> Extracted text
=== Begin Enclosure ===

China’s Security Minister Advises Xi That Risk of Direct War Between US & China Highest Since 1989; US Flies Sorties Over South China Sea

U.S. Military Bases Surrounding China, 2017
Foreign Policy Journal

Amid continued sensationalist media reporting on Covid-19 and China, tensions mounted as the US flew sorties over the South China Sea late last week. According to reporting from Air Force Technology.com:

US Indo-Pacific Command has confirmed that two airforce bombers have conducted a 32- hour round-trip sortie over the South China Sea.

The operation included two US Air Force B-1B Lancers from the 28th Bomb Wing, Ellsworth Air Force Base in South Dakota.

The sortie was undertaken as part of a joint US Indo-Pacific Command and US Strategic Command (USSTRATCOM) Bomber Task Force (BTF) mission, to reaffirm US Air Force presence in this contested region and reassure its allies.

In a statement, US Indo-Pacific Command said: “This operation demonstrates the US Air Force’s dynamic force employment model in line with the National Defense Strategy’s objectives of strategic predictability with persistent bomber presence, assuring allies and partners.”

This exercise followed a similar bomber run conducted jointly the week before with Japan. Antiwar.com noted that provocative US military actions in the South China Sea have tended to come from the Navy and that the use of air bombers appears to represent an escalation:

With the US Navy constantly strained, the use of planes might be a more convenient option for the US. At the same time, US planes flying deep into Chinese territory to challenge China creates an even bigger risk of a confrontation in the area.

Officials are presenting these as “deterrence missions” as a way to justify them. The US military almost certainly wouldn’t consider comparable operations from China over US territory a “deterrence,” however, and if anything these are deliberately provocative.

=== End Enclosure ===

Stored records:

=== Begin Enclosure ===

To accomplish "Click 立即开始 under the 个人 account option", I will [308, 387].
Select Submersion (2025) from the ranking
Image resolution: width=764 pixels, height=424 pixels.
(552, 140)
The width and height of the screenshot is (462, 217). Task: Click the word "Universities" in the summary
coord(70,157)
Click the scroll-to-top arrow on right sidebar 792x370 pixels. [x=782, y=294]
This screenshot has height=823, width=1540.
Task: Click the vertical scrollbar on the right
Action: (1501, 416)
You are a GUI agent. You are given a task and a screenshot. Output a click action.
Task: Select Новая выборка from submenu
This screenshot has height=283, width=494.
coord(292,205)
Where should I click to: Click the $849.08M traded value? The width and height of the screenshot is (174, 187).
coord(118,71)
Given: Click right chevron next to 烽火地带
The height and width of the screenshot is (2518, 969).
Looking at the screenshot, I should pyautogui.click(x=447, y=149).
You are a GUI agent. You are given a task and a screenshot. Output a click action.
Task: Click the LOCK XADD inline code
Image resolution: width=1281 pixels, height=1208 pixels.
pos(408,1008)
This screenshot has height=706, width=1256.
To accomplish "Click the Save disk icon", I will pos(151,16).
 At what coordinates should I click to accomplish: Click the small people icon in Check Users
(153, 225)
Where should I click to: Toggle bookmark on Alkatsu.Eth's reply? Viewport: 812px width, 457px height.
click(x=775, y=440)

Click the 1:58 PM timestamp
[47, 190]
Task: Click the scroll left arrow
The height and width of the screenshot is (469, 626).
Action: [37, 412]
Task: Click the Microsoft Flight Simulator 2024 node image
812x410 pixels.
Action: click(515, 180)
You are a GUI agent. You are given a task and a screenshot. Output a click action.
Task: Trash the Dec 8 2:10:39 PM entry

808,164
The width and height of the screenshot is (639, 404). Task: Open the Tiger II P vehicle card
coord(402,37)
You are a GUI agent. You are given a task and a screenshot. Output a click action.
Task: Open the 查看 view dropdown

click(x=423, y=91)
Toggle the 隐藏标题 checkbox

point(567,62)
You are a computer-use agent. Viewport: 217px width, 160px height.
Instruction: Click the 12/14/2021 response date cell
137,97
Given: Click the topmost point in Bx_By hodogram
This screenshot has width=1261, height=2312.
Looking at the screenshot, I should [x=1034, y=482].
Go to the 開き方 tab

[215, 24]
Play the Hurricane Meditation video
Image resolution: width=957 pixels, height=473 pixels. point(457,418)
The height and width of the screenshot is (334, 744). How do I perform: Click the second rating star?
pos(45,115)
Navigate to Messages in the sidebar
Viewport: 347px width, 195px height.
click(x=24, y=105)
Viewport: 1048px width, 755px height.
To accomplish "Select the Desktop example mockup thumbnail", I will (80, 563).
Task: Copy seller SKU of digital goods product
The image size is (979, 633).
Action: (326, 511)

=== End Enclosure ===

> Required action
Using the South China Sea article, answer each question:
(a) How long was the round-trip sortie flown by the two bombers?
(b) From which air force base did the B-1B Lancers come?
(c) With which country was the similar bomber run of the week before conducted?
The listing is separate material and has no connection to the text.

> Exercise response
(a) 32 hours
(b) Ellsworth Air Force Base in South Dakota
(c) Japan